(The problem):
In the entries below, find every line with "Like" and copy it.

(Source records):
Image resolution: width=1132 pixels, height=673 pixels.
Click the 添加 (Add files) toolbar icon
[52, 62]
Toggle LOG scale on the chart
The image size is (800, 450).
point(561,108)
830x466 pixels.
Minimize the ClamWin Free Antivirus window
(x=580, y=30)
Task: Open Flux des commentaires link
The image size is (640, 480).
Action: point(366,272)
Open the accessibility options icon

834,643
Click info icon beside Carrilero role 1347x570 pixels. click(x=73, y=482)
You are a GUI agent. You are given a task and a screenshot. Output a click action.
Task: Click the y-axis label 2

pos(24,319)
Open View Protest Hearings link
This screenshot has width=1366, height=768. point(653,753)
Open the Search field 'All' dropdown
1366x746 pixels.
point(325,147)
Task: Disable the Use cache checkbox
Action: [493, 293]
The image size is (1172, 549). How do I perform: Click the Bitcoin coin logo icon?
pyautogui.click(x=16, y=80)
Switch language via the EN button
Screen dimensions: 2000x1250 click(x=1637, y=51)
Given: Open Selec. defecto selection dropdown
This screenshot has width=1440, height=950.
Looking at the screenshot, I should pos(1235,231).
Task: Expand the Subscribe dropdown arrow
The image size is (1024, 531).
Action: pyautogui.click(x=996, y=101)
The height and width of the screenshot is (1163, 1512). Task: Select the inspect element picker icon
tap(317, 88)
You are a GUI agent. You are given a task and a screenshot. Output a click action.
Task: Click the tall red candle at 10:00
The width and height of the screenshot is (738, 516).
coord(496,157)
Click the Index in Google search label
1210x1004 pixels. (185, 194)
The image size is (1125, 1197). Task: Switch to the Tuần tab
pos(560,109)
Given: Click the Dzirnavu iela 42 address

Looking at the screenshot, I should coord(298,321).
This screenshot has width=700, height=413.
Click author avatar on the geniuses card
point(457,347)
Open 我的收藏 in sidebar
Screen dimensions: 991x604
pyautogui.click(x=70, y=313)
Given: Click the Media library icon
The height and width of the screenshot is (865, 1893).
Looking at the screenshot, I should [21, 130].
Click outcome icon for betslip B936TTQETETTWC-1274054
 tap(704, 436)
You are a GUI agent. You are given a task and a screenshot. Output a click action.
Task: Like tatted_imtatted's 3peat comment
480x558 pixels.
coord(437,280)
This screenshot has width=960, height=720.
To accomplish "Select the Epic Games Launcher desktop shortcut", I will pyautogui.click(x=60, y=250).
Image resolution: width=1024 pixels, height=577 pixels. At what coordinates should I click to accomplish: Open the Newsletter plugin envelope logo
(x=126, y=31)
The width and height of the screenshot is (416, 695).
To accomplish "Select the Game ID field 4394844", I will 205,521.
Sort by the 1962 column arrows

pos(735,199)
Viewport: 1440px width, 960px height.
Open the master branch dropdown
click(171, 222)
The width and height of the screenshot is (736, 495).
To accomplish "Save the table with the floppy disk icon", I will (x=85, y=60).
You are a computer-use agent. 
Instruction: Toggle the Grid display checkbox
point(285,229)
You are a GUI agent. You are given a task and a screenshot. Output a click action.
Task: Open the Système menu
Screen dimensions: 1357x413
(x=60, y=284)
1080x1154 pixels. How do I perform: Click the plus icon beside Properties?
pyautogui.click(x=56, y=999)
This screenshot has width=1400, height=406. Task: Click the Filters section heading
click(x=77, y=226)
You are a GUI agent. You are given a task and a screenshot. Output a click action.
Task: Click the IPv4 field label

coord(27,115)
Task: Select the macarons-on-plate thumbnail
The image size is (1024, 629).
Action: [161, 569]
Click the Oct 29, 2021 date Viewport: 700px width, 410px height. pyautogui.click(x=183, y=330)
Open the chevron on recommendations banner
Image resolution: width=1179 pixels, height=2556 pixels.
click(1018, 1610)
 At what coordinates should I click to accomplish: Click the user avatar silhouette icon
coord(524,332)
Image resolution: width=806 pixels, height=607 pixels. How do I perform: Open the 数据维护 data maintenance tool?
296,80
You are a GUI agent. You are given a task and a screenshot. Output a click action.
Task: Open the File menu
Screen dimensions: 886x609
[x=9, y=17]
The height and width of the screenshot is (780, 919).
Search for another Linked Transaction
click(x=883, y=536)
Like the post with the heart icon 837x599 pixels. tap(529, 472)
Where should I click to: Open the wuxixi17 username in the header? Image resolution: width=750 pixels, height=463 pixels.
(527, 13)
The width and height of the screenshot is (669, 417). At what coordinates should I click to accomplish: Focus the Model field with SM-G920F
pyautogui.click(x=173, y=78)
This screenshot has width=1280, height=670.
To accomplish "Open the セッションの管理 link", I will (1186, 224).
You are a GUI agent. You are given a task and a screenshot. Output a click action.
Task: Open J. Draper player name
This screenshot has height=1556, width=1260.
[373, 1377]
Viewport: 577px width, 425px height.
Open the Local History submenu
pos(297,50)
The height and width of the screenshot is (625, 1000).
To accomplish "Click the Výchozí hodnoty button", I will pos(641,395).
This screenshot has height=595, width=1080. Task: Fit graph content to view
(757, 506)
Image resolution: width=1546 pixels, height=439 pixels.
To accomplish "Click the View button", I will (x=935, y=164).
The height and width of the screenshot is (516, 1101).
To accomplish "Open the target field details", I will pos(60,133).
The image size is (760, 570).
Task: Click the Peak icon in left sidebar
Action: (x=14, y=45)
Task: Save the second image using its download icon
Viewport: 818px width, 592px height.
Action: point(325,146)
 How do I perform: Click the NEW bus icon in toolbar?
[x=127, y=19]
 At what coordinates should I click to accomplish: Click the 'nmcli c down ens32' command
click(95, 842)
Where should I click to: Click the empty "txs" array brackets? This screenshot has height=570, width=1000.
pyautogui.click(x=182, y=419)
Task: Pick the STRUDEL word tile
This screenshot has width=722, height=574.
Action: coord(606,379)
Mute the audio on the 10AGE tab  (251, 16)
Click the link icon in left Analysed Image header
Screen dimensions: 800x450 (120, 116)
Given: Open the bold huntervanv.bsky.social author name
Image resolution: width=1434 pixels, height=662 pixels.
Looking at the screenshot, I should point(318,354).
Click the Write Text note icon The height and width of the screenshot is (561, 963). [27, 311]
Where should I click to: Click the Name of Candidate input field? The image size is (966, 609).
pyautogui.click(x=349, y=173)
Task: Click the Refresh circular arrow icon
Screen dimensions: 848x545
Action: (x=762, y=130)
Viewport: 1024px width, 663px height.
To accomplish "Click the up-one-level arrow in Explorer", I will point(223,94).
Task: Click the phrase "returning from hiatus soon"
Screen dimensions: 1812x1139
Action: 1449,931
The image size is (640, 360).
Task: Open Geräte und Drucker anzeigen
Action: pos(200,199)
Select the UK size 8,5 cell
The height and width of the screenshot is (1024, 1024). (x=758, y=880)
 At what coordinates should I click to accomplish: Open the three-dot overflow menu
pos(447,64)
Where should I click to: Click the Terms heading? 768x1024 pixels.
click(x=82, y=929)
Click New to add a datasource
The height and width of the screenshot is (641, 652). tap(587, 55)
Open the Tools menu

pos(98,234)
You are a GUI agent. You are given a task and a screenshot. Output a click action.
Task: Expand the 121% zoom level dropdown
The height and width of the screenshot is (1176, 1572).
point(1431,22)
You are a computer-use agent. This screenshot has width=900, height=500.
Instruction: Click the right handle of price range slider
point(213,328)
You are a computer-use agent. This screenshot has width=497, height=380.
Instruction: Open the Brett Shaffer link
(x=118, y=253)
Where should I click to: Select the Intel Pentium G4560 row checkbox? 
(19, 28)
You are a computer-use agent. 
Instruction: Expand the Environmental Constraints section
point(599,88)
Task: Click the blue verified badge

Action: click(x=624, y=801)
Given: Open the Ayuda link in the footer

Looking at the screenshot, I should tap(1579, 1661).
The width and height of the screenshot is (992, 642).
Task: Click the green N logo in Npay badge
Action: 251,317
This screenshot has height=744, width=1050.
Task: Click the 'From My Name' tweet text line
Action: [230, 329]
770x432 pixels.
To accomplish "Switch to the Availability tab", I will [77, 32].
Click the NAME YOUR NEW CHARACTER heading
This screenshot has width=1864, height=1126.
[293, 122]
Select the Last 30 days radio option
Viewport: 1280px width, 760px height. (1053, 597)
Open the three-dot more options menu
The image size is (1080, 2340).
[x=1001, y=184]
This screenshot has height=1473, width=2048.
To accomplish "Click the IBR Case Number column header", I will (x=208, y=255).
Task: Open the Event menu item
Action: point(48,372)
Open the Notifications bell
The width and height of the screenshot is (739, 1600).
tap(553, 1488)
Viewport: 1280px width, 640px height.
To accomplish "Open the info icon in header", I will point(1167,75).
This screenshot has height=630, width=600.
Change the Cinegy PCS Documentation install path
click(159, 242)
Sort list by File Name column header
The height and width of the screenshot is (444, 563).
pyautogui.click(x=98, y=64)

(Task response):
Task: Like tatted_imtatted's 3peat comment
Like the post with the heart icon 837x599 pixels. tap(529, 472)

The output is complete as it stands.